Traditional, international, avant-garde, fusion, haute cuisine, Michelin stars… there’s food for all tastes and budgets in the region of Madrid. The region is especially representative of the gastronomic boom that Spain has experienced, with Michelin-starred restaurants, old establishments and classic bars coming together to put quality, tradition and innovation on the table. In addition to the excellent range of restaurants on offer, there’s a series of culinary events and
contests throughout the year. Madrid is all about trying a delicious dish in a trendy restaurant, having lunch or tea in a museum garden, enjoying tapas on one of the many squares and streets, trying new cocktails in an after-work bar or a rooftop terrace with sunset views, or nourishing the body and soul with some amazing molecular gastronomy while attending a live show. On top of this, Madrid has a wide range of local products that contribute to the success of Madrid’s cuisine. This includes its own wines (there are activities organised by wineries belonging the Protected Designation of Origin of Wines of Madrid), olives from Campo Real, aniseed from Chinchón, meat from the Guadarrama mountains (with Protected Geographical Indication), strawberries and asparagus from Aranjuez, melons from Villaconejos, vegetables from Villa del Prado, honey from the mountains, beans from Sierra Norte, sheep’s milk cheese…

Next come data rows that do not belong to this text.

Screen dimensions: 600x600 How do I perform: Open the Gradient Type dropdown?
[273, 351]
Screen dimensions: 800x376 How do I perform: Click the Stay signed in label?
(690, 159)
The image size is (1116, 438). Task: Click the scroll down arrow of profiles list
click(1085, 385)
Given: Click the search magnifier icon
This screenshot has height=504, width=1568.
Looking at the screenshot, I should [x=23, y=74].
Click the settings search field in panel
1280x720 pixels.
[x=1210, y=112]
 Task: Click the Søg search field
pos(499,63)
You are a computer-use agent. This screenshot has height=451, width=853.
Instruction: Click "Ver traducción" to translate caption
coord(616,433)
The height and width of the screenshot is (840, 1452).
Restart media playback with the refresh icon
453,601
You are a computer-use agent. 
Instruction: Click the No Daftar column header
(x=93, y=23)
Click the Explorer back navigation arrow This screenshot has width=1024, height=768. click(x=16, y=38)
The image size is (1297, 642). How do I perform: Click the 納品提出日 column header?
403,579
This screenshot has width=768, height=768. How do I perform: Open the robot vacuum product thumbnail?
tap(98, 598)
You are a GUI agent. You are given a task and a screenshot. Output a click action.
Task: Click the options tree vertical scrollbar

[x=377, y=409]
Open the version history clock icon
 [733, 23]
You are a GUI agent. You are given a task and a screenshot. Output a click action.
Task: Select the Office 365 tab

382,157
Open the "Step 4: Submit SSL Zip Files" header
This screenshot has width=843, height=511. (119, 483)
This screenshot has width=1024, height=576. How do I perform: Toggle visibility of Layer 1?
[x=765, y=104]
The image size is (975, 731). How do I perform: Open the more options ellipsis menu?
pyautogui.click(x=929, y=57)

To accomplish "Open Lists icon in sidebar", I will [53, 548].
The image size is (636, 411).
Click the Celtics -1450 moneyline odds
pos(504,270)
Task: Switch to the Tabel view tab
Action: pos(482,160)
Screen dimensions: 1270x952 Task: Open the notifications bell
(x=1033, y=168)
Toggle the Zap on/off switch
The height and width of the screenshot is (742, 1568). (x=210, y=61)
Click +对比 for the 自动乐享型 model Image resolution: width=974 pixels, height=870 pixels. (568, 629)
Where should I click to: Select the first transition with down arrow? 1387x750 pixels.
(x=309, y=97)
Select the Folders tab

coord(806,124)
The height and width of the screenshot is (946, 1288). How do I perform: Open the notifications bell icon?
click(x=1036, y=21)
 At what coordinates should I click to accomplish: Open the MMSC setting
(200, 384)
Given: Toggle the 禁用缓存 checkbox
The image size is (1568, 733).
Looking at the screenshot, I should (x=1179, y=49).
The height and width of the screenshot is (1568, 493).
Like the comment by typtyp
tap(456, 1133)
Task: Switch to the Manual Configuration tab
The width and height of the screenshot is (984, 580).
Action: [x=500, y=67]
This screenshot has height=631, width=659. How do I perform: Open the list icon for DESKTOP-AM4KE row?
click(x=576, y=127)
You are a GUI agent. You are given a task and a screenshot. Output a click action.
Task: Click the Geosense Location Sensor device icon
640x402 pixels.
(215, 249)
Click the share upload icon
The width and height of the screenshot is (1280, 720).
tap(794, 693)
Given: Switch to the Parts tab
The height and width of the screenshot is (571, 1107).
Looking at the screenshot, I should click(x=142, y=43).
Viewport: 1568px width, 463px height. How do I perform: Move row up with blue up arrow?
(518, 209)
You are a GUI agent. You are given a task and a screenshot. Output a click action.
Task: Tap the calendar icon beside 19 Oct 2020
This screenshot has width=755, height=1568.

If there’s one dish that is synonymous with Madrid, it’s cocido Madrileño, a kind of stew served up in three stages. It can be ordered in some of the city’s classic restaurants, although when winter arrives many more join up to serve it on the so-called Ruta del Cocido (Cocido Route), a culinary event that will delight fans of this dish.
Just as in other Spanish cities, going for tapas in Madrid is a custom that blends tradition and innovation, as new dishes have been added to local and traditional tapas, all while remaining committed to the promise of offering food prepared with the very best ingredients. Whether it’s after work or just meeting with friends, mid-week or at the weekend, it’s always a good time to go out for tapas. In the region of Madrid, Alcalá de Henares and Chinchón are excellent for tapas. Chinchón’s Plaza Mayor (main square) is surrounded by balconies, bars and restaurants. Tapas have become so popular that almost every weekend there are tapas-themed events held in the local towns.
The traditional markets that have been turned into temples of gastronomy are an excellent option where gourmet products can be bought and tried: the Mercado de San Miguel next to Plaza Mayor, the Mercados de San Antón and San Ildefonso in the neighbourhood of Chueca, the Mercado de Moncloa and the multicultural market, el Mercado de San Fernando in Lavapiés. In addition to these markets, the Mercado de la Paz and the culinary locale Platea Madrid can be found in the neighbourhood of Salamanca. A visit to Madrid wouldn’t be complete without visiting some of these markets to try the cuisine that’s created on-site, accompanied by a good glass of wine, a beer or a cocktail. It’s a great atmosphere where you can enjoy the moment, just like the locals do!